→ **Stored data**
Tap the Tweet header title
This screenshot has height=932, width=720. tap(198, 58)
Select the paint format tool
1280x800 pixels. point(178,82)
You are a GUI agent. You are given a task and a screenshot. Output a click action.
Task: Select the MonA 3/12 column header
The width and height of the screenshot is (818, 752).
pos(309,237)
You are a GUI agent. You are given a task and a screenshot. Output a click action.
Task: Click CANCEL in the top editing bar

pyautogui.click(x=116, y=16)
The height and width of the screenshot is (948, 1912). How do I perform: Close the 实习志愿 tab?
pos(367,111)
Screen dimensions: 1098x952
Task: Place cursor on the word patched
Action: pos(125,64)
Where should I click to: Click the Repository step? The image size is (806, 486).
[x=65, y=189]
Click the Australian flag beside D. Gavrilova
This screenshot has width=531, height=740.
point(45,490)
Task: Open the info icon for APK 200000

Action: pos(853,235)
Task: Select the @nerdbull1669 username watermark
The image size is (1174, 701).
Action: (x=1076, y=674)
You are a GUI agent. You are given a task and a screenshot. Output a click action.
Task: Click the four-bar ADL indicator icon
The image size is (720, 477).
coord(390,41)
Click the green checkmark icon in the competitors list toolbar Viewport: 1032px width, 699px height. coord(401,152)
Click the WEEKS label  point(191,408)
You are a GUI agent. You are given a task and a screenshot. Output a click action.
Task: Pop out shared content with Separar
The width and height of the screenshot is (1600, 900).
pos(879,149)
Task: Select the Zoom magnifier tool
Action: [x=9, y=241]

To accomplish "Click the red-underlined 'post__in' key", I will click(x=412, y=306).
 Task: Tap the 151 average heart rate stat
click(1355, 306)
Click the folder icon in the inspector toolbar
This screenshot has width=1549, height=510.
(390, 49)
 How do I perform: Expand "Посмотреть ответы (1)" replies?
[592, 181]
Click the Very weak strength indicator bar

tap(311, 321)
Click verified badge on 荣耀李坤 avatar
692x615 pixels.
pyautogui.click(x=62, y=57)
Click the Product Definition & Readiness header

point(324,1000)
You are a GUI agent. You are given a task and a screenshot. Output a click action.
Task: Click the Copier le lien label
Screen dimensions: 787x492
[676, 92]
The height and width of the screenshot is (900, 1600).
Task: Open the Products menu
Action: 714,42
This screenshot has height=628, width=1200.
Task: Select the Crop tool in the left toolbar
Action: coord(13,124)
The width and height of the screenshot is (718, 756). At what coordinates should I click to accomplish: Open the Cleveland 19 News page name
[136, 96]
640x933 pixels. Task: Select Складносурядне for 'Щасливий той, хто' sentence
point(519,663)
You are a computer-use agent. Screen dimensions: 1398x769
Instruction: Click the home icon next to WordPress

→ **Action item**
In the data above, find the line that contains "The image size is (720, 477)." and the line that contains "You are a computer-use". Repeat exactly those lines and every line between them, and only those.

→ **Finished exercise**
The image size is (720, 477).
coord(390,41)
Click the green checkmark icon in the competitors list toolbar Viewport: 1032px width, 699px height. coord(401,152)
Click the WEEKS label  point(191,408)
You are a GUI agent. You are given a task and a screenshot. Output a click action.
Task: Pop out shared content with Separar
The width and height of the screenshot is (1600, 900).
pos(879,149)
Task: Select the Zoom magnifier tool
Action: [x=9, y=241]

To accomplish "Click the red-underlined 'post__in' key", I will click(x=412, y=306).
 Task: Tap the 151 average heart rate stat
click(1355, 306)
Click the folder icon in the inspector toolbar
This screenshot has width=1549, height=510.
(390, 49)
 How do I perform: Expand "Посмотреть ответы (1)" replies?
[592, 181]
Click the Very weak strength indicator bar

tap(311, 321)
Click verified badge on 荣耀李坤 avatar
692x615 pixels.
pyautogui.click(x=62, y=57)
Click the Product Definition & Readiness header

point(324,1000)
You are a GUI agent. You are given a task and a screenshot. Output a click action.
Task: Click the Copier le lien label
Screen dimensions: 787x492
[676, 92]
The height and width of the screenshot is (900, 1600).
Task: Open the Products menu
Action: 714,42
This screenshot has height=628, width=1200.
Task: Select the Crop tool in the left toolbar
Action: coord(13,124)
The width and height of the screenshot is (718, 756). At what coordinates should I click to accomplish: Open the Cleveland 19 News page name
[136, 96]
640x933 pixels. Task: Select Складносурядне for 'Щасливий той, хто' sentence
point(519,663)
You are a computer-use agent. Screen dimensions: 1398x769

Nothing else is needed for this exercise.